Otto Neurath (1882–1945), was a polymath whose life’s work encompassed political economy, sociology, philosophy, urbanism, and visual communication; in the last of these fields he was the leading figure in the work that is now most commonly termed ‘Isotype’.
Neurath was born in Vienna, the son of the political economist Wilhelm Neurath (1840–1901). After university studies in Vienna and Berlin, he taught political economy at the Neue Wiener Handelsakademie (New Vienna academy of commerce) from 1907 until war broke out in 1914. Towards the end of the war he became the director of the newly-established Deutsches Kriegswirtschaftsmuseum (German museum of war economy) at Leipzig, where he first experimented with methods of visual education. In 1918–19, working as a civil-servant, Neurath ran an office for central economic planning in Munich. When the Bavarian ‘soviet republic’ was defeated, he was arrested and, after trial, sentenced to one-and-a-half years’ imprisonment, but was soon released after an intervention from the Austrian government – with a condition that he did not return to Germany.

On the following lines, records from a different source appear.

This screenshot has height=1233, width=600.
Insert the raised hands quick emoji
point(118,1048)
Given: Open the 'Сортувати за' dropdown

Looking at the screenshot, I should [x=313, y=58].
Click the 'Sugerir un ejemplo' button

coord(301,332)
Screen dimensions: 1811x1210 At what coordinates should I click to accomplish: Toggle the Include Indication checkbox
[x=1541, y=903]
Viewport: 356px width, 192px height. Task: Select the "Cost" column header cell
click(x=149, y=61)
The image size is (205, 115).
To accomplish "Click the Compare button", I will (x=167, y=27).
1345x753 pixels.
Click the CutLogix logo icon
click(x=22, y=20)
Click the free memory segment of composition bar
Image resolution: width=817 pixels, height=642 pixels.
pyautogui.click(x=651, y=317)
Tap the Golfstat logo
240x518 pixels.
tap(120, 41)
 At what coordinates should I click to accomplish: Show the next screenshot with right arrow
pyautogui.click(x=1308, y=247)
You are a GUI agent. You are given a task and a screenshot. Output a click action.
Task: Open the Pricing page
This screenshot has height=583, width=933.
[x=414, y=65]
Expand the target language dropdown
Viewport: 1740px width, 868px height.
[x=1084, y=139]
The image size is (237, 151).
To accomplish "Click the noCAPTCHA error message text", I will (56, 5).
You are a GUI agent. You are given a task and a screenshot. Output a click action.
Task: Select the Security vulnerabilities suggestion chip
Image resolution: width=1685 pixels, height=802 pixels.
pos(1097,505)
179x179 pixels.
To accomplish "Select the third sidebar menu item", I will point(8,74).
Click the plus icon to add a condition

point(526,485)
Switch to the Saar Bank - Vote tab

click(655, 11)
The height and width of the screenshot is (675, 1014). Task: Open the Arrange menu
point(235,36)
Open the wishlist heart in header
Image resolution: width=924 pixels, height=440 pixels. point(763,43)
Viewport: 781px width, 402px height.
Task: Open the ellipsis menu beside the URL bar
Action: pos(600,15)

Back in Vienna, Neurath became general secretary for the Österreichischer Verband für Siedlungs- und Kleingartenwesen (Austrian association for estate-housing and allotments), a collection of self-help groups that aimed to provide housing and garden plots for its members. From this grew a Siedlungsmuseum (housing museum), of which Neurath was the director. At the beginning of 1925 he established the Gesellschafts- und Wirtschaftsmuseum in Wien (Social and economic museum of Vienna), for which he became fully engaged in the use of visual methods for explanation and education. Working with Marie Reidemeister (from 1925) in a gradually developing team of collaborators – the main other one was the artist Gerd Arntz (from 1928) – Neurath created Isotype.
Alongside his work for this museum and for the housing movement, Neurath also became a committed logical empiricist. He was the main author of the Vienna Circle manifesto (1929). Later, in the 1930s and 1940s, he was the driving force behind the successor Unity of Science movement. After the brief civil war in Austria of February 1934, Neurath and his core group at the Gesellschafts- und Wirtschaftsmuseum left Vienna for The Hague, where they continued work under the aegis of the International Foundation for Visual Education. The international spread of their work, which had already started in Vienna, intensified and extended. In 1935 the name ‘Isotype’ was devised to describe what had been known as the Wiener Methode (Vienna method). With the German invasion of the Netherlands in May 1940, Otto Neurath and Marie Reidemeister escaped to Britain. After internment – along with all other ‘enemy aliens’ – they resumed their work, now living in Oxford; the Isotype Institute was established in 1942. Otto Neurath died suddenly in December 1945, with many new projects in progress.